[Records provided]:
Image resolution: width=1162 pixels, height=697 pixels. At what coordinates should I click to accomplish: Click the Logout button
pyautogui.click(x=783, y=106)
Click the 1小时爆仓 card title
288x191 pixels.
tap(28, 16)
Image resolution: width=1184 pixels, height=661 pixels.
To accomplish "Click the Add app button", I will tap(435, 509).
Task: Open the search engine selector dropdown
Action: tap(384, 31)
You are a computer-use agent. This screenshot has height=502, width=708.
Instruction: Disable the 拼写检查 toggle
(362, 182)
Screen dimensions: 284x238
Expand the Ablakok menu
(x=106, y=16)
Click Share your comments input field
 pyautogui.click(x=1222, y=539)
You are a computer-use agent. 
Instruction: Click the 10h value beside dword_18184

[What is needed]: The full listing above needs to be given again exactly.

[Exercise result]:
Image resolution: width=1162 pixels, height=697 pixels. At what coordinates should I click to accomplish: Click the Logout button
pyautogui.click(x=783, y=106)
Click the 1小时爆仓 card title
288x191 pixels.
tap(28, 16)
Image resolution: width=1184 pixels, height=661 pixels.
To accomplish "Click the Add app button", I will tap(435, 509).
Task: Open the search engine selector dropdown
Action: tap(384, 31)
You are a computer-use agent. This screenshot has height=502, width=708.
Instruction: Disable the 拼写检查 toggle
(362, 182)
Screen dimensions: 284x238
Expand the Ablakok menu
(x=106, y=16)
Click Share your comments input field
 pyautogui.click(x=1222, y=539)
You are a computer-use agent. 
Instruction: Click the 10h value beside dword_18184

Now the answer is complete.